◆ Stated task:
Reproduce every one of the entries below word for word, line by line, in the same order.
========================================================================
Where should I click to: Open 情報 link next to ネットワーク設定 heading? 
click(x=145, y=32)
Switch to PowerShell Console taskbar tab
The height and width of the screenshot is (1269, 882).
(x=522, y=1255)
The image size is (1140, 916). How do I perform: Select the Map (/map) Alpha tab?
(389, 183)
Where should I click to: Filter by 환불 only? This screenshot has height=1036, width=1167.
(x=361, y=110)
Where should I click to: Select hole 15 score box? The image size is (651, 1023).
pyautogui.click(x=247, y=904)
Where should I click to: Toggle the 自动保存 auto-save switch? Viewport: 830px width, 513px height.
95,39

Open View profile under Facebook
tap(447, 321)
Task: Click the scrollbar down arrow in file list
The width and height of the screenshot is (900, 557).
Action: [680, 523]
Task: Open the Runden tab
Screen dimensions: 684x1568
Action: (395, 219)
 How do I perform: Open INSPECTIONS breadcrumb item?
========================================================================
◆ Output below:
Where should I click to: Open 情報 link next to ネットワーク設定 heading? 
click(x=145, y=32)
Switch to PowerShell Console taskbar tab
The height and width of the screenshot is (1269, 882).
(x=522, y=1255)
The image size is (1140, 916). How do I perform: Select the Map (/map) Alpha tab?
(389, 183)
Where should I click to: Filter by 환불 only? This screenshot has height=1036, width=1167.
(x=361, y=110)
Where should I click to: Select hole 15 score box? The image size is (651, 1023).
pyautogui.click(x=247, y=904)
Where should I click to: Toggle the 自动保存 auto-save switch? Viewport: 830px width, 513px height.
95,39

Open View profile under Facebook
tap(447, 321)
Task: Click the scrollbar down arrow in file list
The width and height of the screenshot is (900, 557).
Action: [680, 523]
Task: Open the Runden tab
Screen dimensions: 684x1568
Action: (395, 219)
 How do I perform: Open INSPECTIONS breadcrumb item?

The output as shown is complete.